School started last Sunday. Tomorrow is the start of the 2nd week of classes. I have found a job teaching/tutoring English in a private English center. The job pays really well--double minimum wage. It's fun, challenging, and frustrating all at the same time.
As for school: all my classes meet once a week, for 4 hours at a time. This is not necessarily the way the program is designed, but these are the courses I've chosen.
Sunday: Beginning Arabic, taught by an amazing professor. She has her doctorate from Harvard in Semitic languages. She is originally American, made aliyah 4 years ago, knows English, Hebrew, Modern Standard Arabic, Biblical Hebrew, Egyptian Arabic, and is working on her Jerusalem Arabic. (More later on the different "dialects" of Arabic). We learned the beginning of the alphabet: alif, bet, teh, th, wow, and yeh. It seemed really hard at first, but now it's starting to come together.

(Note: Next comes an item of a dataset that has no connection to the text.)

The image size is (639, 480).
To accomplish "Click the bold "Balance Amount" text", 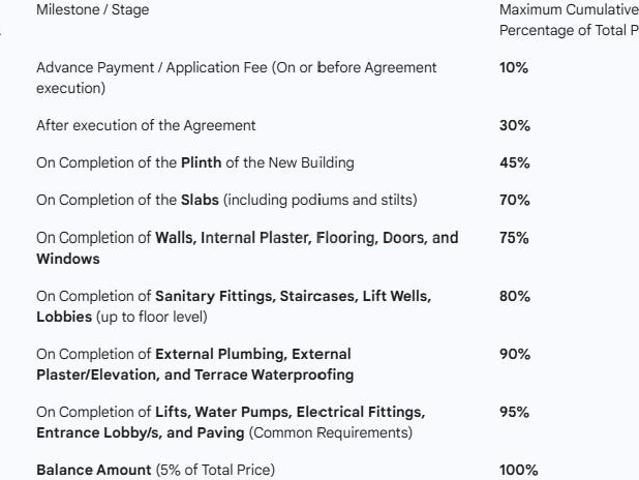I will pos(94,470).
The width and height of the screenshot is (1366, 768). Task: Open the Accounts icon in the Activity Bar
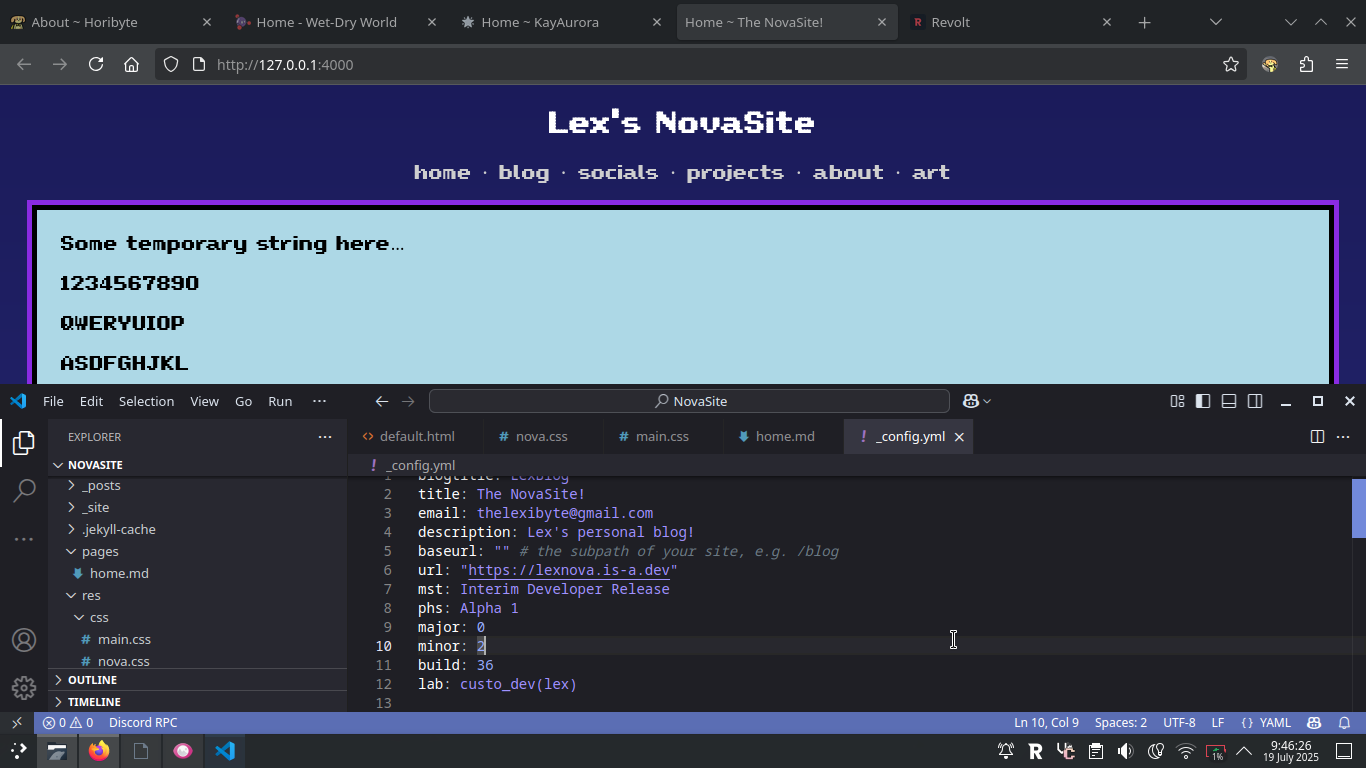pos(24,640)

Monday: The Production of Resistance in Arab Societies and Beyond. This class reminds me of the Mass Communications classes I took when I was a Mass Comm major at Berkeley. In our first meeting, we talked about Foucault (who I absolutely despise from my experience reading him in the worst class I ever took at Cal--Indian History) and listened to an Egyptian resistance song. Half of the classes will be taught by a Palestinian professor, who recently published a book entitled "Palestinian Political Prisoners: Identity and Community." First reading this weekend was about hegemony.
Tuesday: Ottoman State and Society: Themes in History and Historiography. This class is a little dry, but it seems to be important for understanding the Middle East. Reading so far has included Hourani and some methodological texts. Like I said, not the most thrilling, but important.
Wednesday: Israel/Palestine: Politics of Land and Identity. This is what I've been looking forward to. Last week, our class met on the 12th anniversary of Yitzak Rabin's assassination. This topic was the lead in to our discussion. From Rabin's assassination, one sees so many of the problems going on here: religious vs secular, arabs vs israelis, ashkenazim vs sepharadim, and so on. We then went on to talk about the history of how Israel got to be in its current state, since the Second Diaspora.
I listed 3 classes and Arabic. I will be taking a fourth class, a mini course on the Muslim Mediterranean City (3 weeks of 12 hrs per week) at the end of the semester. It's taught by a Harvard professor.
Am leaving soon to take the bus back to Beer Sheva after the weekend in Tel Aviv.